Task to complete: Reproduce nothing but the lines from the one containing "You are a GUI" to the end of the records below, each exactly as written.

Collected data entries:
============================================================

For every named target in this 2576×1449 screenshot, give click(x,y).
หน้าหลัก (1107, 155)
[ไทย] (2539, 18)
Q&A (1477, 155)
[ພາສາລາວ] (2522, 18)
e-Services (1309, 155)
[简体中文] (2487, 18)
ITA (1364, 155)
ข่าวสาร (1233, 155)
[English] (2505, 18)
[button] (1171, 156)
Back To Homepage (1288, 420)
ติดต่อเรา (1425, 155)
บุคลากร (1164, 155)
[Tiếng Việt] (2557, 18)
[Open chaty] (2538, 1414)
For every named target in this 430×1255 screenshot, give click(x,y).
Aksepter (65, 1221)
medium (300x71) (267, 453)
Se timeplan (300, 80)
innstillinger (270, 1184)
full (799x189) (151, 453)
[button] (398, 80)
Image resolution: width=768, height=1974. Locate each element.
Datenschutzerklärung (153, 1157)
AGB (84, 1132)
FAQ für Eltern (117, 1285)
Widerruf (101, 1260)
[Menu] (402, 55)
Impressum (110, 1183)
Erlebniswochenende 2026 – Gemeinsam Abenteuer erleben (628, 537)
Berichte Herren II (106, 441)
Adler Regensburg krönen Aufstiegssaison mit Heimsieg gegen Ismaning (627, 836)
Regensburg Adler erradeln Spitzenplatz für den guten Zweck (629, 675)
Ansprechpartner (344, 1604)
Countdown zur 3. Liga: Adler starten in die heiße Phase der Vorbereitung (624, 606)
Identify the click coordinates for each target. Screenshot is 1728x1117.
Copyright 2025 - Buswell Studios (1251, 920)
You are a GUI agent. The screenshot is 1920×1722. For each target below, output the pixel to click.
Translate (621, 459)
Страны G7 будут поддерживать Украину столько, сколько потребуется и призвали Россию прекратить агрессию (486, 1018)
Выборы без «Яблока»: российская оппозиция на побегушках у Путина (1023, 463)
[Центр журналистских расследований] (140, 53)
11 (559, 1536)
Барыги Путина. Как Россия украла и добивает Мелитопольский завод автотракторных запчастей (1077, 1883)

============================================================

Output for this task:
You are a GUI agent. The screenshot is 1920×1722. For each target below, output the pixel to click.
Translate (621, 459)
Страны G7 будут поддерживать Украину столько, сколько потребуется и призвали Россию прекратить агрессию (486, 1018)
Выборы без «Яблока»: российская оппозиция на побегушках у Путина (1023, 463)
[Центр журналистских расследований] (140, 53)
11 (559, 1536)
Барыги Путина. Как Россия украла и добивает Мелитопольский завод автотракторных запчастей (1077, 1883)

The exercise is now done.